Illumos and FreeBSD include a lot more making it easier to manage a distribution
[01:05:28] Jeremy: And you, you mentioned one of the, the risks would be managing your own distribution, but for Illumos you actually did create your own distribution.
[01:05:38] Bryan: Yeah, you do, but like it's yes and no. I mean, you are creating your own distribution, but you're not having to like go be like, okay, God, we gotta go get our own version of GDB. We gotta go get our own version of grep, we gotta get our own version of tar, we gotta get our own version. And it's like you, that's what I mean about like in Illumos and FreeBSD is like this too, by the way.
[01:05:55] Bryan: It's not the only operating system like this. Actually Windows is like this. It is the operating system is more, is the kernel plus the system libraries, plus the commands to run So you are, you're not having these things operate across purposes. You've got, and technologies like DTrace that are able to straddle this user kernel boundary in a really important way.
[01:06:16] Bryan: So that's what I mean by a distro. we, we've got our, our own derivative. Um, but we actually very deliberately in part because of our experiences at Joyent, uh, we really get stuff upstream. So we are as, as much as we humanly can, everything is, is upstream.

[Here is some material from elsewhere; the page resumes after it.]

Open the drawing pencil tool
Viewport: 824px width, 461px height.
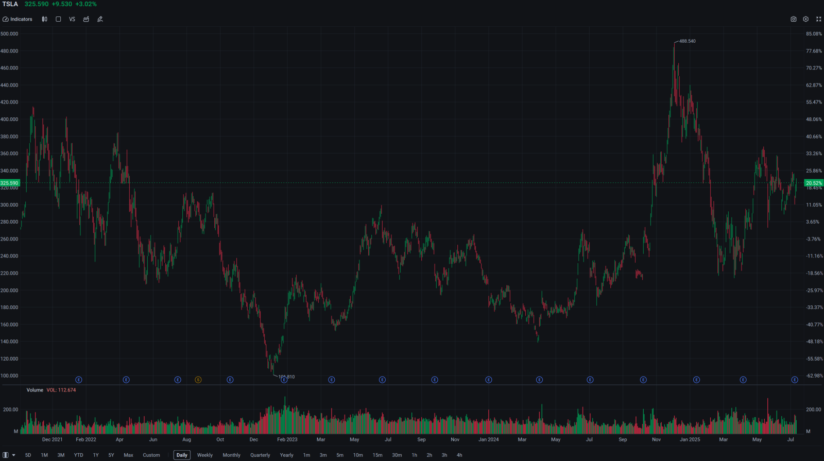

The other thing we knew we wanted to go do, or had a hunch we wanted to go do, we knew that we wanted to eliminate the BIOS completely and for all of the things that we did at Oxide, which is we did our own switch.
[01:06:45] Bryan: We did our own compute sled. We did, you know, that, that our own microcontroller operating system in many ways, the riskiest thing was this idea of eliminating the BIOS. And so we knew one of the things we wanted to go do was actually do that lowest level of platform, initialization ourselves from the actual operating system, from the host operating system.
[01:07:05] Bryan: And that required us to get this thing really under a knife. we've managed to pull that off. But that would've been much thornier, I think, trying to kind of battle, um, in upstream, because it's a very different architecture. what we have is not a PC architecture, it's an x86 machine, AMD.
[01:07:23] Bryan: But we have done, we in the host operating system have done the lowest level of platform neutralization that's historically done by the BIOS. Um, which was a huge challenge. And one by the way that AMD didn't think we could do, AMD was very surprised when we were, you know, sometimes you know that somebody is like not explicitly underestimating you, but then they're very surprised when you've succeeded and you realize like, oh, okay, yeah, you actually, I guess you were underestimating me.
[01:07:48] Bryan: I didn't realize that. And that was definitely the, the case here where, uh, AMD was very surprised that we lived, um, and that we actually had a machine that could boot, um, without running a UEFI BIOS. But that, that very much, Was hand in glove with this decision to have our own Illumos derivativefor Helios.
[01:08:05] Jeremy: And it, it sounded like possibly for this to work, you would have to upstream things to Illumos. Is that right?
[01:08:13] Bryan: I mean, for sure. You just don't wanna be you, you don't wanna be battling a, you are gonna end up with your own kind of derivative at some level. And this is where it's actually just helpful to have a smaller community, frankly. Um, just makes it easier to go do that stuff.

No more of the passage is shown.